Now, however, I get up and rush straight to work. I might get a little reading time while sitting in the parking lot before donning my uniform, but not nearly as much as I’d like. I then spend my day with my fellow staff folk (fine gentlemen, mind you) working on maintenance and projects. This doesn’t allow that quiet time during work to reflect or pray. Their conversation is similar to most other secular conversation. They talk about cars, movies, TV, beer, sexual jokes, etc., etc. Needless to say, I usually don’t have much to say, and if I do happen to start a conversation it always has a religious tone and is quickly snubbed out with a joke or quip about something more ‘entertaining’. They aren’t comfortable with the things I think about. It’s pretty apparent that I’ve become the odd man out. This became most blatantly clear when I heard the gentlemen discussing a shindig that my second shift counterpart was planning with our engineer, 1st shift team leader, 1st shift staff, several production associates – well, everyone except me and other generally not liked people in the department. I’m no longer worthy of their get togethers…
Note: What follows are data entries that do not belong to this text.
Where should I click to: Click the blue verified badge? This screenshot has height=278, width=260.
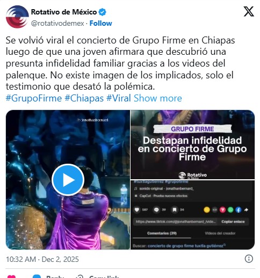point(103,12)
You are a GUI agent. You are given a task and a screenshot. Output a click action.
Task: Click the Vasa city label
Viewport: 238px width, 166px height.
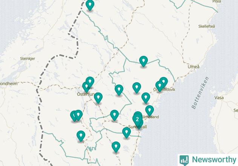[219, 98]
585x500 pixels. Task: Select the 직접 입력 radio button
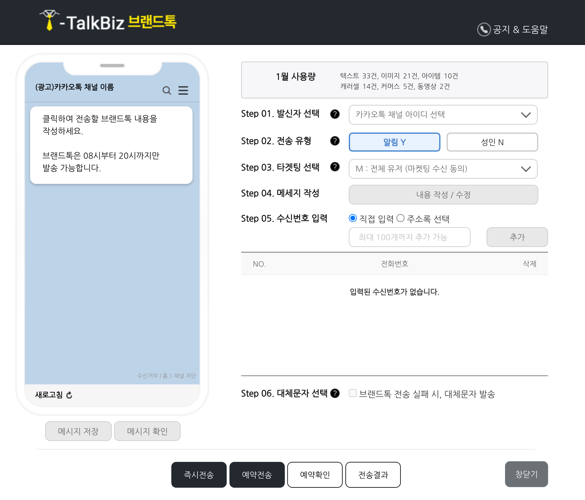coord(352,218)
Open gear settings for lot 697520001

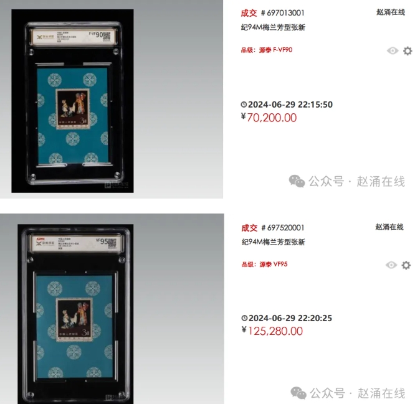[x=406, y=265]
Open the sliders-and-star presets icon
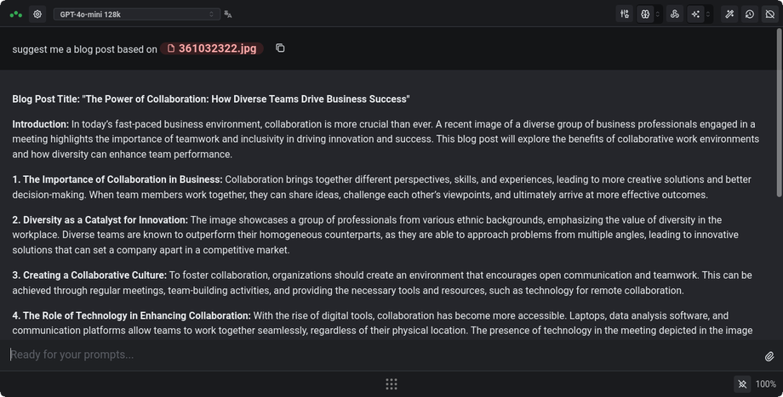This screenshot has width=783, height=397. (625, 14)
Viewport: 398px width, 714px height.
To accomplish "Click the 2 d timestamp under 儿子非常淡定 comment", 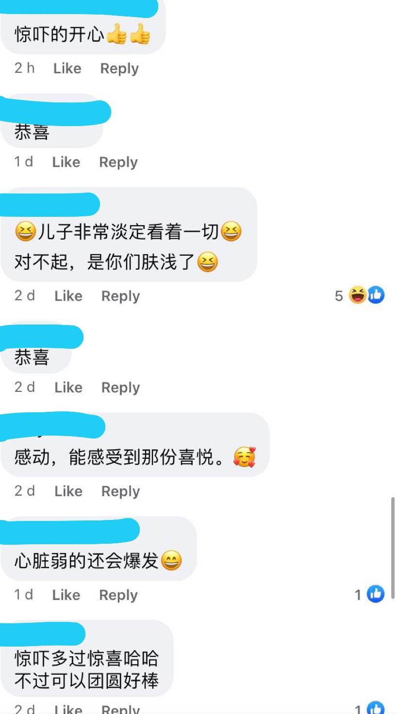I will pyautogui.click(x=25, y=295).
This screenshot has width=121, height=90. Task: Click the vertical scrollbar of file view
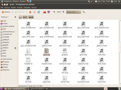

At first I was kind of offended that I wasn’t invited to this thing. After all, I used to be one of the ‘cool’ guys. I used to get invited to all these things, although I hardly ever actually attended. I felt bad until I really started thinking what I was being excluded from. These men have known me for a long time. They knew me before I was a Christian. They knew me as I used profanity and joined in with their conversations and jokes. They knew me when I tried to build myself up by bringing others down. They knew me when I lived a life of pain. When I had something missing and tried to fill it with cigarettes, alcohol, career, and every imaginable worldly thing. They knew me when I crumbled under the weight of the world. They saw me humbled. They saw me reborn. They know me now. They know that I no longer want to partake in these types of activities. They may have not invited me because I’m too ‘weird’ for them, but maybe there’s a certain respect involved with that. They know I can be that guy, and they know that through Christ I’m not that guy any more. If they’ve recognized how drastically different I’ve become, so much so that they no longer feel like I fit into their crowd and no longer bother trying to get me to join in, then I must be doing something right.